2.4.    De Afdeling is van oordeel dat, in aanmerking nemende het aantal malen en de wijze waarop [appellant sub 2] de bevoegdheid om Wob-verzoeken in te dienen heeft uitgeoefend en de onevenredigheid tussen het met de verzoeken gediende belang en de belasting om daarop te beslissen, [appellant sub 2] naar redelijkheid niet tot die uitoefening had kunnen komen. Dit brengt met zich dat de hiervoor, onder 2.1, vermelde zwaarwichtige gronden zich voordoen en misbruik van een wettelijke bevoegdheid is gemaakt. Dit geldt evenzeer voor het gebruik van de bevoegdheid om bezwaar te maken en beroep en (incidenteel) hoger beroep in te stellen, dat niet los van het gebruik van de bevoegdheden uit de Wob kan worden gezien.

Het betoog slaagt.

3.    Het hoger beroep van het Erasmus MC is gegrond. De aangevallen uitspraak dient te worden vernietigd. Doende hetgeen de rechtbank zou behoren te doen, zal de Afdeling de beroepen tegen het niet-tijdig nemen van besluiten op de Wob-verzoeken van 10 maart 2014, 19 juni 2014 en 26 maart 2015 en tegen de besluiten van 14 oktober 2016 niet-ontvankelijk verklaren.

Incidenteel hoger beroep

4.    Het incidenteel hoger beroep van [appellant sub 2] is niet-ontvankelijk, nu het instellen daarvan wordt aangemerkt als misbruik van recht.

Besluit van 30 juli 2019

5.    Door de vernietiging van de aangevallen uitspraak is de grondslag aan het besluit van 30 juli 2019 komen te ontvallen. Om deze reden zal de Afdeling dat besluit vernietigen.

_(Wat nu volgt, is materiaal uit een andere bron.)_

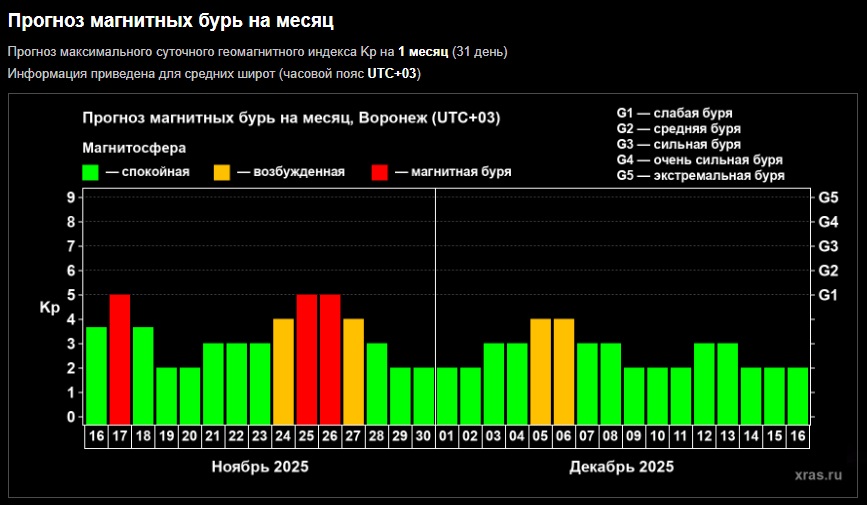867x505 pixels.
Task: Click the yellow 'возбужденная' legend swatch
Action: click(x=222, y=172)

6.    Voor een proceskostenveroordeling bestaat geen aanleiding.

Beslissing

De Afdeling bestuursrechtspraak van de Raad van State:

I.    verklaart het hoger beroep van de raad van bestuur van het Erasmus Medisch Centrum Rotterdam gegrond;

II.    vernietigt de uitspraak van de rechtbank Gelderland van 14 maart 2019 in zaak nr. 15/3986, 15/3995 en 15/3996;

III.    verklaart de door [appellant sub 2] bij de rechtbank ingestelde beroepen tegen het niet-tijdig nemen van besluiten op de Wob-verzoeken van 10 maart 2014, 19 juni 2014 en 26 maart 2015 en tegen de besluiten van de raad van bestuur van het Erasmus Medisch Centrum Rotterdam van 14 oktober 2016, kenmerk RvB 366989/14.42.00, RvB 366990/14.42.01 en RvB 366991/14.42.02, niet-ontvankelijk;

IV.    verklaart het incidenteel hoger beroep van [appellant sub 2] niet-ontvankelijk;

V.    vernietigt het besluit van de raad van bestuur van het Erasmus Medisch Centrum Rotterdam van 30 juli 2019, kenmerk 14.42.00-02.

Aldus vastgesteld door mr. D.A.C. Slump, voorzitter, en mr. A.W.M. Bijloos en mr. A.J.C. de Moor-van Vugt, leden, in tegenwoordigheid van mr. C.C.J. de Wilde, griffier.

De voorzitter is verhinderd de uitspraak te ondertekenen.

De griffier is verhinderd de uitspraak te ondertekenen.

Uitgesproken in het openbaar op 1 april 2020

598.

BIJLAGE

Burgerlijk Wetboek Boek 3

Artikel 13

1. Degene aan wie een bevoegdheid toekomt, kan haar niet inroepen, voor zover hij haar misbruikt.

2. Een bevoegdheid kan onder meer worden misbruikt door haar uit te oefenen met geen ander doel dan een ander te schaden of met een ander doel dan waarvoor zij is verleend of in geval men, in aanmerking nemende de onevenredigheid tussen het belang bij de uitoefening en het belang dat daardoor wordt geschaad, naar redelijkheid niet tot die uitoefening had kunnen komen.

[-]

Artikel 15

[Artikel 13 vindt] buiten het vermogensrecht toepassing, voor zover de aard van de rechtsbetrekking zich daartegen niet verzet.

Wet openbaarheid van bestuur

Artikel 3

1. Een ieder kan een verzoek om informatie neergelegd in documenten over een bestuurlijke aangelegenheid richten tot een bestuursorgaan of een onder verantwoordelijkheid van een bestuursorgaan werkzame instelling, dienst of bedrijf.

[-]

3. De verzoeker behoeft bij zijn verzoek geen belang te stellen.